### PROBLEM TO SOLVE
Reproduce the lines of data below word for word, omitting the pictures from your answer.
===== DATA PROVIDED =====
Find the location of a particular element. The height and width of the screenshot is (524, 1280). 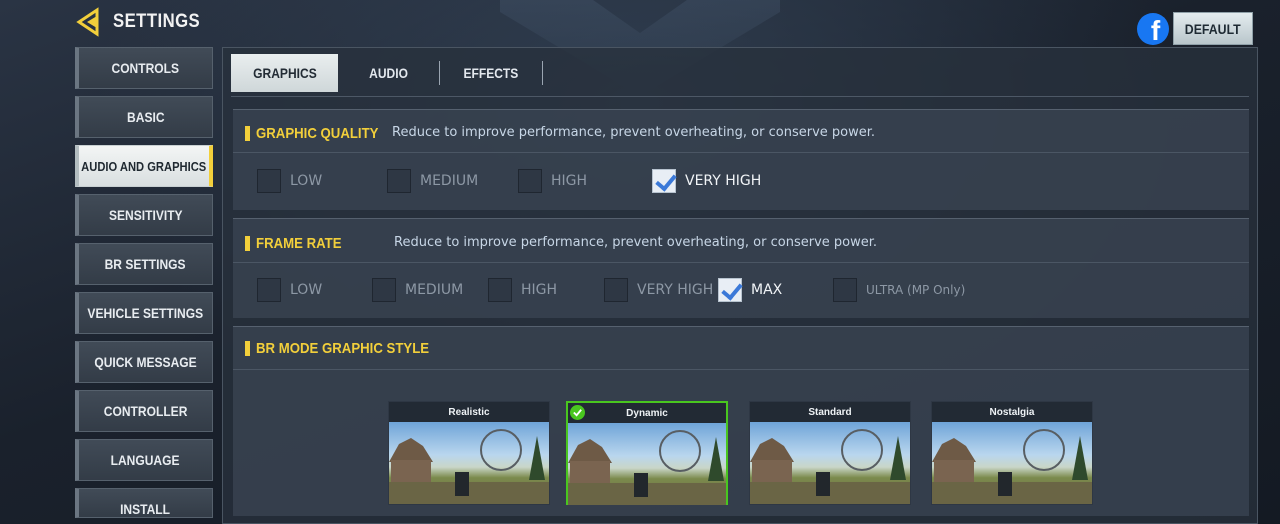

sidebar-item-label: SENSITIVITY is located at coordinates (146, 215).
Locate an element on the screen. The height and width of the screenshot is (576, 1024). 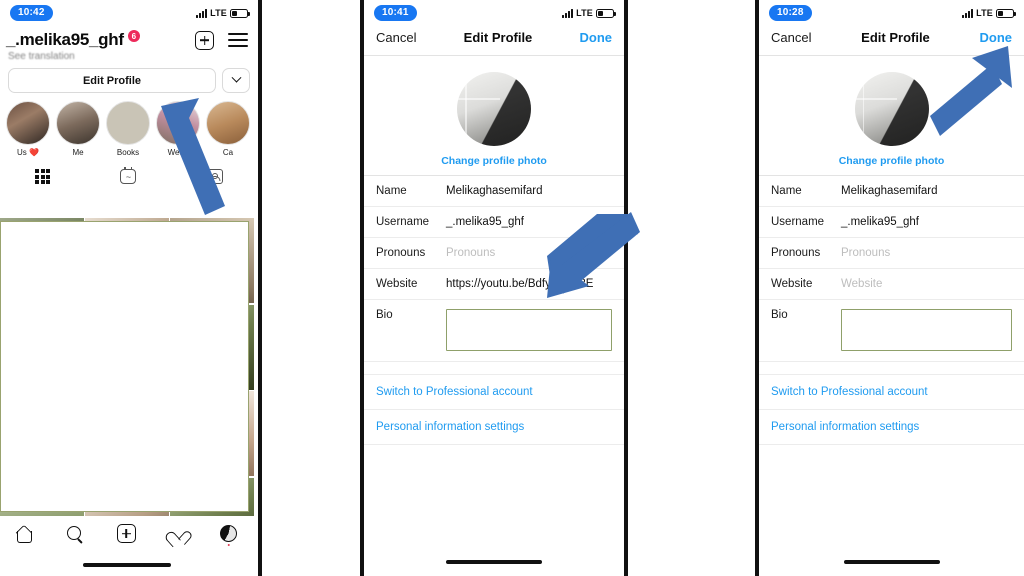
profile-more-button is located at coordinates (236, 80).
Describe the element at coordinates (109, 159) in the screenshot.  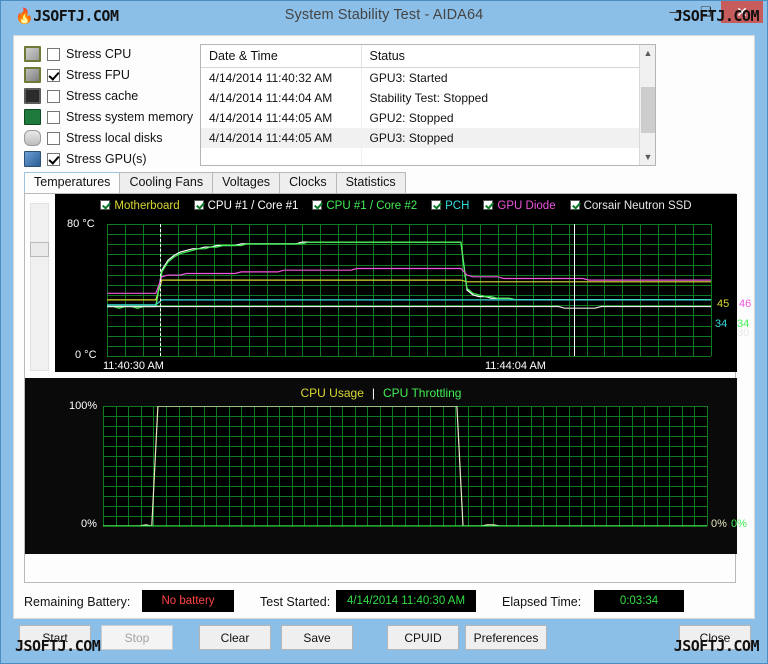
=====
### OUTPUT OF THE TASK
Find the location of a particular element. The height and width of the screenshot is (524, 1280). 

sidebar-item-label: SENSITIVITY is located at coordinates (146, 215).
Locate an element on the screen. The height and width of the screenshot is (576, 1024). 
profile-more-button is located at coordinates (236, 80).
Describe the element at coordinates (109, 159) in the screenshot.  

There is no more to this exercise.